At the formation of A7 and A8, shareholders could purchase the first five percent of shares for $10.50 each; after that, shareholders could purchase shares for $11 each. Starting in 2007 and 2008, respectively, A7 and A8 offered their shareholders the opportunity to participate in a dividend reinvestment program ("DRIP"), through which shareholders could use dividends to purchase more shares of the REIT. Because A7 and A8 shares cannot be purchased on a public trading market, both A7 and A8 effectively set their own share prices. For the purposes of the DRIP, the share price was set at "the most recent price at which an unrelated person has purchased our units . . . unless and until the board decides to use a different method for determining the fair market value of our units." Compl. ¶ 36. Thus, unless the boards of A7 and A8 set a different price for DRIP shares, the price would remain the same as it was when the last non-shareholder bought into the REIT: $11 each.

A7 began selling shares in May 2005. A8 began selling shares in 2007. Compl. ¶ 1.

A7 and A8 stated these pricing rules on separate Form S-3 Registration Statements, but the language from each is substantially the same. Compl. ¶ 36.
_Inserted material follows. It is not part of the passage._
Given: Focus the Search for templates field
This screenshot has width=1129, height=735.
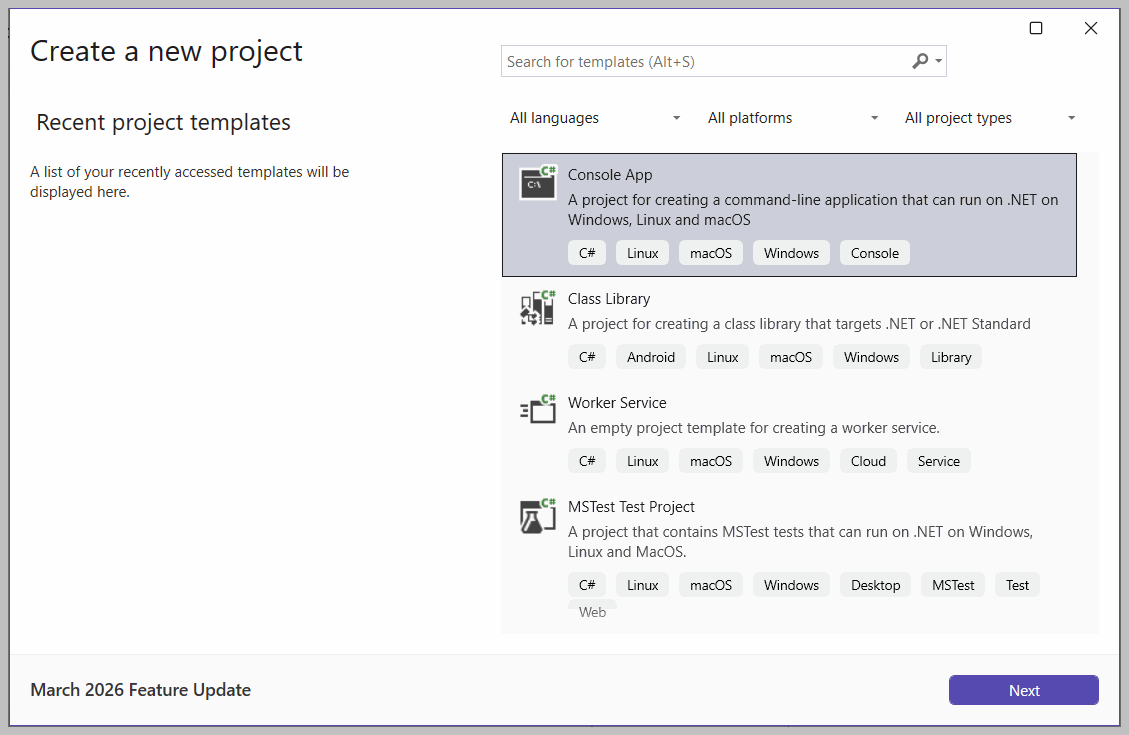Looking at the screenshot, I should (700, 62).
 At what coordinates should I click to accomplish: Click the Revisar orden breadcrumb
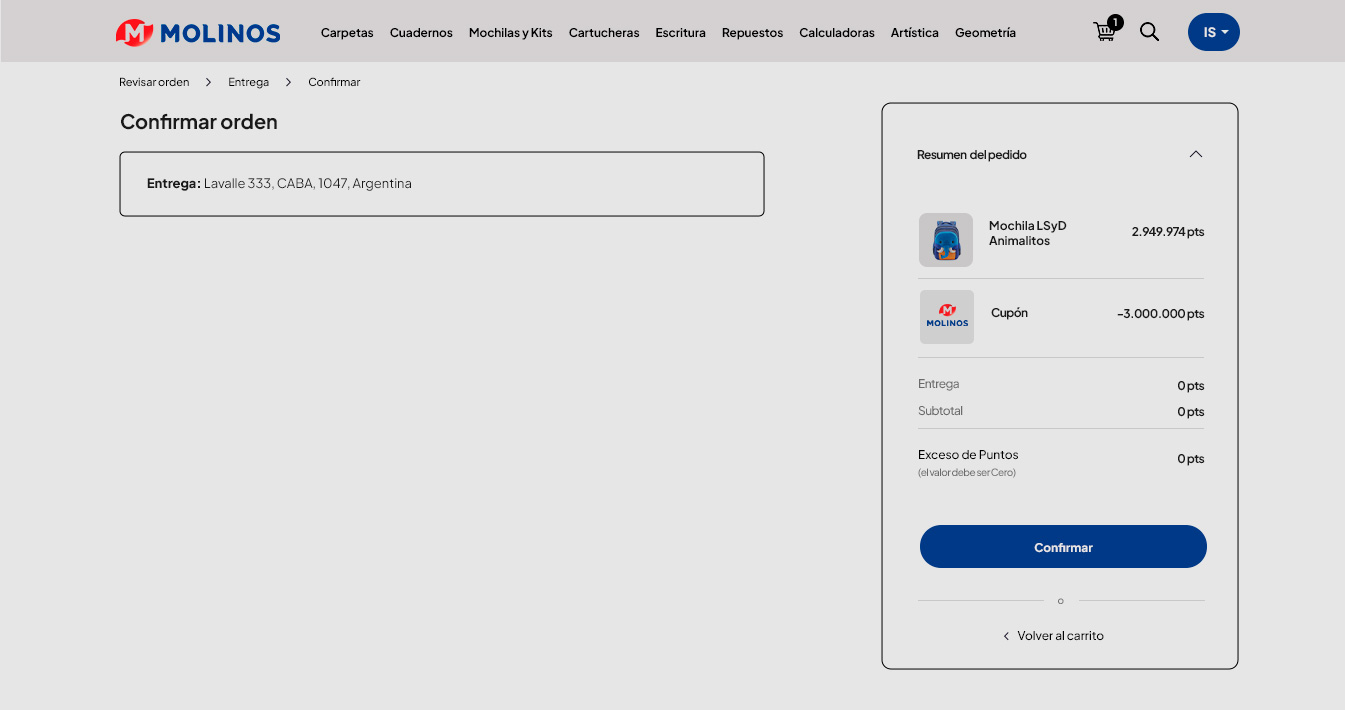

From the inception of the A7 and A8 DRIPs in 2007 and 2008, respectively, until 2011, each maintained $11 as the fair market value of their shares. Wenzel alleges that the defendants knew $11 was far too high a price to pay. She points to third-party analyses that suggested A7 and A8 shares were worth less than $11 and purchase offers that valued the A7 and A8 shares as somewhere between $4 and $5 each. Additionally, Wenzel says the SEC investigated A7 and A8 and discovered that the REITs' internal analyses showed they knew $11 overvalued the fair market value of their shares.

II. DISCUSSION

Wenzel brings three counts in her complaint. Count I alleges a class claim against the Directors and Managers for breach of the fiduciary duties of loyalty and care and against the Advisor Entities for aiding and abetting in the fiduciary breach. Count II alleges a class claim against the Directors and Managers for breach of the fiduciary duties of loyalty and candor. Count III alleges claims of negligence and gross negligence against the Advisor Entities. The defendants move to dismiss Wenzel's complaint.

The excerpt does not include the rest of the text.